__Datensatz__.
★ ★ ★ ★ ★ ★ ★

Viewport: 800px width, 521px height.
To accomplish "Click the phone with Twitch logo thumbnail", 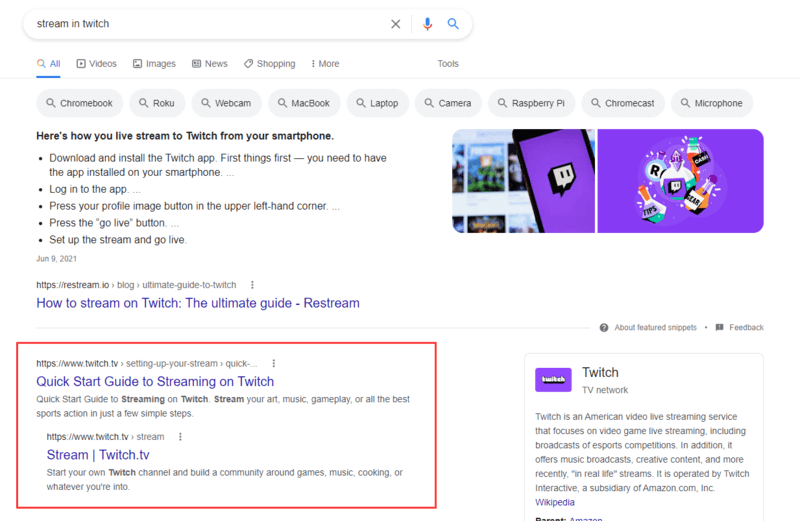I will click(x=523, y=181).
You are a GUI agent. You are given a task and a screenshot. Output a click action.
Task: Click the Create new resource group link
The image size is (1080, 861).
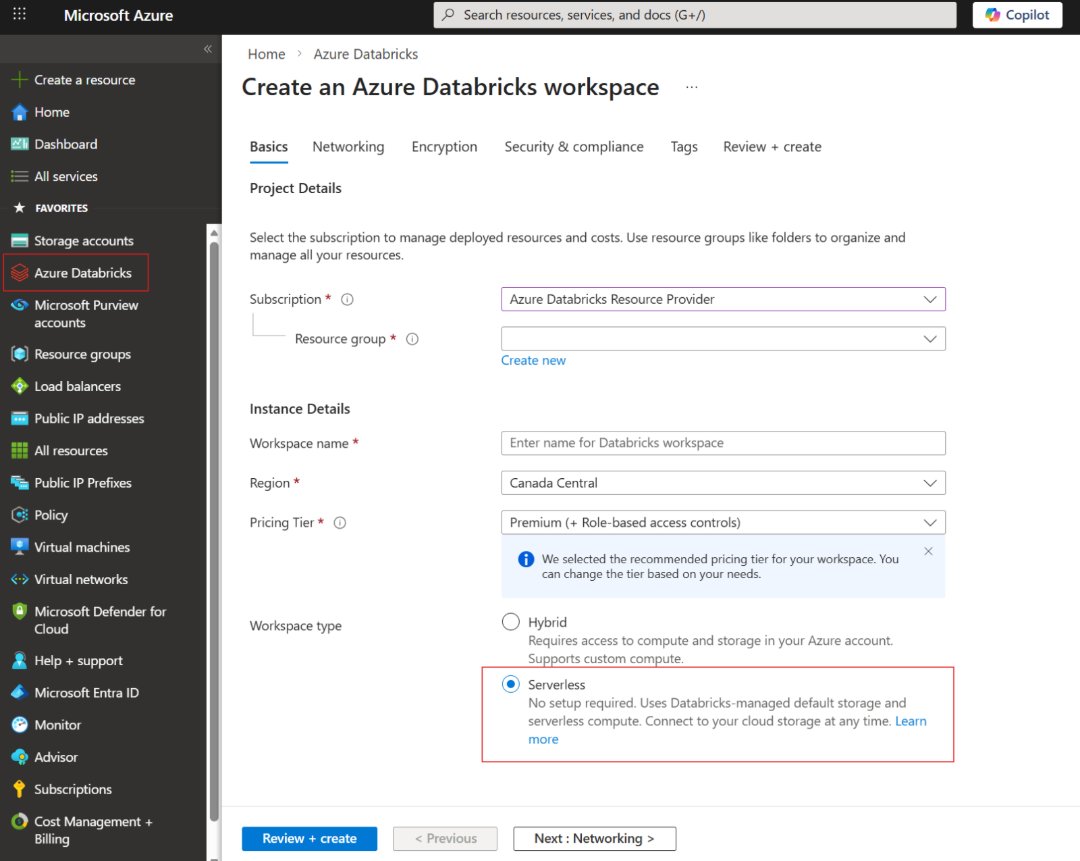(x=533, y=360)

★ ★ ★ ★ ★ ★ ★

Aktualisiere bitte die Daten von der Zeile mit „You are a GUI“ bis einschließlich zum Ende der Daten: Ersetze dort „screenshot“ durch „screen capture“ und lass alles andere unverändert. Gib diese Zeilen ohne die Bilder wieder.

__Lösung der Aufgabe__.
You are a GUI agent. You are given a task and a screen capture. Output a click action.
Task: Click the Create new resource group link
The image size is (1080, 861).
(x=533, y=360)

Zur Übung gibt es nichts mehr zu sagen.